— Actions to take —
1. In the self-awareness essay, rewrite everything from "I’m going to" down to "what is missing?", replacing "troubling" with "nagging".
2. According to the self-awareness essay, whose traveling gypsy persona is the writer jealous of?

— Text extract —

******************************

Eureka!

I’m going to gazelle right on over the poetic introduction to my thoughts and simply cry “Eureka!” for I have discovered the answer to one of my troubling philosophical curiosities.  I have long been plagued by this haunting sensation that I am not as self-aware as I think I am.  But that led me to some serious delving into my mind because I feel fairly confidant and assured.  So what is missing?

And what was missing is my understanding!  We are who we want to be.  Actions of course play a major role in this, but who we pursue, what we are interested in, what personality traits appeal to us, that is us.  I am drawn to Grace Kelly’s quiet elegance, magnetized to Marilyn Monroe’s magnificent complexities, bewitched by Audrey Hepburn’s charm, jealous of Elizabeth Gilbert’s traveling gypsy persona, and the list goes on.  There are myriads of traits that I pursue and desire and that does not make me any less true to myself than if I generated that within me.  I am perfectly aware what comes naturally for me and what doesn’t.  Being oneself does not mean you halt progress for fear of becoming someone different.   I love confidence, elegance, classiness, charm, kindness, charisma, frankness, wit, and amiability.  Why, then, should I not pursue those qualities simply because who I am now might not encompass one or more of those traits perfectly?

******************************

— Information shown —
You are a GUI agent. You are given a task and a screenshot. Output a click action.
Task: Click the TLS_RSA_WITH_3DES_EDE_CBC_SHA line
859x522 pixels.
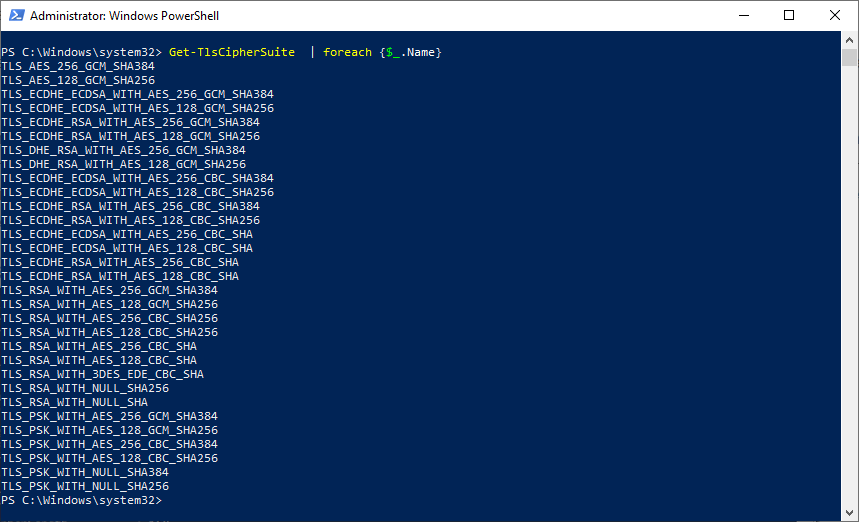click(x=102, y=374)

******************************

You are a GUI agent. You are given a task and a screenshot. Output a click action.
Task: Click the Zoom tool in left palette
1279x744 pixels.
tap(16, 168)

******************************

— Expected answers —
1.
I’m going to gazelle right on over the poetic introduction to my thoughts and simply cry “Eureka!” for I have discovered the answer to one of my nagging philosophical curiosities.  I have long been plagued by this haunting sensation that I am not as self-aware as I think I am.  But that led me to some serious delving into my mind because I feel fairly confidant and assured.  So what is missing?

2. Elizabeth Gilbert's.